Studio album by Romeo Santos and Prince Royce
- Released: November 28, 2025
- Genre: Bachata
- Length: 50:13
- Languages: Spanish; English; Spanglish;
- Labels: Sony Latin; I Love Amiguita Inc.;

Romeo Santos chronology
| Formula, Vol. 3 (2022) | Better Late Than Never (2025) |  |

Prince Royce chronology
| Eterno (2025) | Better Late Than Never (2025) |  |

Singles from Better Late Than Never
- "Estocolmo" Released: November 28, 2025; "Lokita Por Mí" Released: January 2, 2026; "Dardos" Released: February 13, 2026; "Ay! San Miguel" Released: June 5, 2026;

= Better Late Than Never (Romeo Santos and Prince Royce album) =

2025 studio album by Romeo Santos and Prince Royce

Better Late Than Never is a collaborative album by American singers Romeo Santos and Prince Royce, released on November 28, 2025.

==Background==
The album was released as a surprise, and was first teased on social media by Romeo Santos on Halloween. According to Romeo Santos' website, the collector's edition CD is limited to four units per customer.

==Promotion==
Santos and Royce announced the 2026 Mejor Tarde Que Nunca Tour following the album's release. The tour has stops in the United States and Europe and will start on April 1, 2026 in Milwaukee, Wisconsin.
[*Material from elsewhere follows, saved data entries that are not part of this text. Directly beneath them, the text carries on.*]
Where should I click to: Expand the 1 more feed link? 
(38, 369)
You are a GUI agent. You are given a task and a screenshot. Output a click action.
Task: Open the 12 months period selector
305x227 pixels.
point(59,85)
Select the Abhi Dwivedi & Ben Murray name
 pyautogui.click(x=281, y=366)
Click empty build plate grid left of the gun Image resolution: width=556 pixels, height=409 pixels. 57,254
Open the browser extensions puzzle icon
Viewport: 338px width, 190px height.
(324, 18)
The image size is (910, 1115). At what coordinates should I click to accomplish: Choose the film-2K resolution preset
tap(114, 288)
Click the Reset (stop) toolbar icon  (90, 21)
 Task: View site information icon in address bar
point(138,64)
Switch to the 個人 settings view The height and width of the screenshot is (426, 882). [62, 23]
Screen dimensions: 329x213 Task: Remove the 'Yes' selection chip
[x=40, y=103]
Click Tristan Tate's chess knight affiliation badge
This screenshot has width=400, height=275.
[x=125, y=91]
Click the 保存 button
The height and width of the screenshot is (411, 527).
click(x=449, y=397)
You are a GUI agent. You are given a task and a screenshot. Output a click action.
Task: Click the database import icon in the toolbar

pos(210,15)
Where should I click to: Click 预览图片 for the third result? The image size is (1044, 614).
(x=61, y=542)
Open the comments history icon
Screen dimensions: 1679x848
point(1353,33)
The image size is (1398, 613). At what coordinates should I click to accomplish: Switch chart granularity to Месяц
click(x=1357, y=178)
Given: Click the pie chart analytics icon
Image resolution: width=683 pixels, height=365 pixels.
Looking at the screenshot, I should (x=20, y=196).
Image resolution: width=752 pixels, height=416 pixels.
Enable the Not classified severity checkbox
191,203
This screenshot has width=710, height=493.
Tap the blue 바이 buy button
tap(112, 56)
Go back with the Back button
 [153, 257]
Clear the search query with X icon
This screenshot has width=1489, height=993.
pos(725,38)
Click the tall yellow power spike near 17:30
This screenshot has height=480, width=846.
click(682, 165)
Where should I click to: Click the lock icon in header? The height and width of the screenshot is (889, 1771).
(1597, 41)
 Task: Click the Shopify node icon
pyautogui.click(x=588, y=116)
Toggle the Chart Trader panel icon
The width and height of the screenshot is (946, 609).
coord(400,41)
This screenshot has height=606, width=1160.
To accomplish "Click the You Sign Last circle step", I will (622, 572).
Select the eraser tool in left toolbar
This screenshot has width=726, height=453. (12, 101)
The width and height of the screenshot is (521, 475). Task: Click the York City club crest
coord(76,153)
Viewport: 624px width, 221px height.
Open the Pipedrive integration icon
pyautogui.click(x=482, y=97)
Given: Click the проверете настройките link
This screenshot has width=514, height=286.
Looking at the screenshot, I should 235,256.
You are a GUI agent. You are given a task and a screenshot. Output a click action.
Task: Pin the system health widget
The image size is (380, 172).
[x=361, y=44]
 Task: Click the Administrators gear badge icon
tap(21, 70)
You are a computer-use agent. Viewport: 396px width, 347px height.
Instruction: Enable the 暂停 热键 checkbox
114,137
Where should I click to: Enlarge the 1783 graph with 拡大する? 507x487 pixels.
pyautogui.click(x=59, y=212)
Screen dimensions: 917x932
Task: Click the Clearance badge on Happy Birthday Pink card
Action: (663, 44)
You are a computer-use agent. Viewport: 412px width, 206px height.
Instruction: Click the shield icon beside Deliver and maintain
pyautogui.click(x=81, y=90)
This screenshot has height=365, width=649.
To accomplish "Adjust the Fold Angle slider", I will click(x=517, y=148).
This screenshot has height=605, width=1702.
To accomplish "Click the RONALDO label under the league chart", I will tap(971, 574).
==Commercial performance==
It debuted at number one on Top Tropical Albums with 23,000 equivalent album units earned in the United States.

== Track listing ==

| No. | Title | Length |
|---|---|---|
| 1. | "Better Late Than Never" | 4:08 |
| 2. | "Estocolmo" | 3:59 |
| 3. | "Lokita Por Mí" | 3:59 |
| 4. | "Jezabel" | 3:24 |
| 5. | "Dardos" | 4:03 |
| 6. | "La Amaré" | 4:17 |
| 7. | "Celeste" | 3:09 |
| 8. | "Ay! San Miguel" | 4:11 |
| 9. | "Encerrados" | 3:40 |
| 10. | "Menor" (with Dalvin La Melodía) | 3:22 |
| 11. | "Blanca Nieves" | 3:34 |
| 12. | "Mi Plan" | 3:43 |
| 13. | "La Última Bachata" | 4:32 |
| Total length: |  | 50:06 |

== Charts ==

Weekly chart performance for Better Late Than Never
| Chart (2025–2026) | Peak position |
|---|---|
| Italian Albums (FIMI) | 73 |
| Spanish Albums (Promusicae) | 6 |
| Swiss Albums (Schweizer Hitparade) | 13 |
| US Billboard 200 | 32 |
| US Top Latin Albums (Billboard) | 2 |
| US Tropical Albums (Billboard) | 1 |

==Certifications==

Certifications for Better Late Than Never
| Region | Certification | Certified units/sales |
| Spain (Promusicae) | Gold | 20,000^{‡} |
| United States (RIAA) | 2× Platinum (Latin) | 120,000^{‡} |
^{‡} Sales+streaming figures based on certification alone.